Given passage:
12/7/2017 5:05:48 AM

How well do you know your customers? Do you know them by name, know where they work and what position they hold, know the names of their family and their interests outside of work? If you have any interaction with your customers at all, either in a marketing and sales function or as a customer service representative, you may be able to confidently say you know all about your customers. However, there is a difference in knowing about your customer – such as the facts I just listed – and knowing your customer… and your marketing should be built on the latter. Why? Because customers leave companies that don't engage them on a feeling level.

In an article titled The No. 1 Reason People Stay or Leave, business author Ken Dooley claims that 80% of defecting customers said they were "satisfied” or "very satisfied” in customer surveys just before they bolted for another vendor. Clearly there was a disconnect between what they were asked in a customer satisfaction survey and what they were feeling about the company they were about to leave. So why did they leave? 70% cited poor customer service and 60% cited an indifference shown towards them on the part of the salespeople. So how can it be that someone would fill out a customer satisfaction survey and give a company glowing reviews when they had a horrible customer service issue and felt like their sales rep didn’t care? The answer is rather simple. Most customer satisfaction surveys deal with the item purchased and avoid the relationships involved in the transaction. It can be that a person is happy with the product or service they are buying. They might believe they received a quality product at a good price, but they felt like they were less than valued as a customer. It is this feeling, emotional level that is the tipping point for the majority of customers.

Given data:
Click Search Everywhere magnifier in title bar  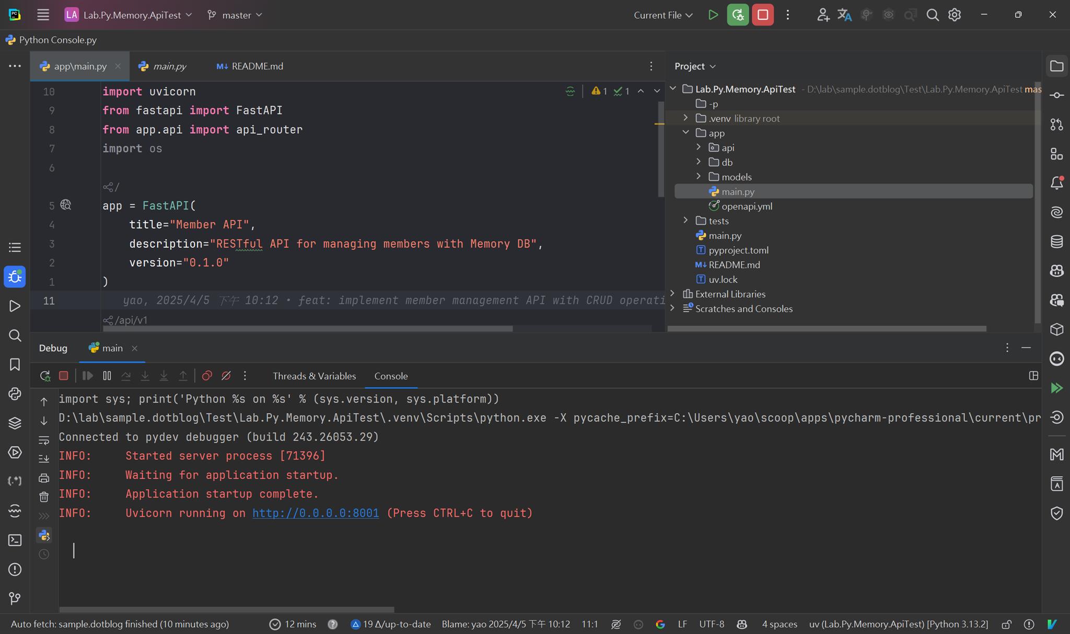[x=933, y=15]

Problems to solve:
1. In the passage on customer retention, what percentage of defecting customers cited poor customer service as the reason they left?
2. List the facts about customers that the opening paragraph of the passage on customer retention names as things one might know about them.
3. Pick up the passage on customer retention after its last sentence and carry it forward.

Results of the exercise:
1. 70%

2.
- Their names
- Where they work
- What position they hold
- The names of their family
- Their interests outside of work

3.
There are typically four reasons a customer will leave you: poor quality, too high of a price, took too long to deliver a product, and they did not get along with the people inside the company (typically sales and customer service reps). If you mess with any one of these four pillars of retaining customers, you risk losing them. Get two of them wrong and you most definitely will lose your clients.

Here is where both sales and customer service become part of your marketing equation. You must understand customer expectations, especially when it comes to their values, their attitudes, and the choices they have beyond your product and services. That requires you to get to know more than just facts about your customers, it means you have to get to know them on a feeling level. For instance, customer attitudes can change. Do you know when a shift in their thinking is happening? If you do, you will know how to shuffle your marketing to accommodate this shift. If you don’t know what they are thinking, they will perceive you as not caring about them. How do you do this? First, if you are doing customer satisfaction surveys, I would encourage you to leave space for open ended questions. You will get at the heart of what your customer is thinking if you let them tell you what they are feeling rather than just click a box under a set of customer satisfaction questions you have already written for them. Second, if you are in a business that sells face-to-face, such as an outside sales person would do, take account of what is happening with your customers. Ask questions that probe beneath the surface. It will mean that you might get more customer complaints than you would if you just steered clear of the situation. But you have to look at every complaint as an opportunity to retain a customer rather than it being a bother to your day. If you solve the problem, use the solution as a marketing tool. The solution becomes the new and improved version of your brand.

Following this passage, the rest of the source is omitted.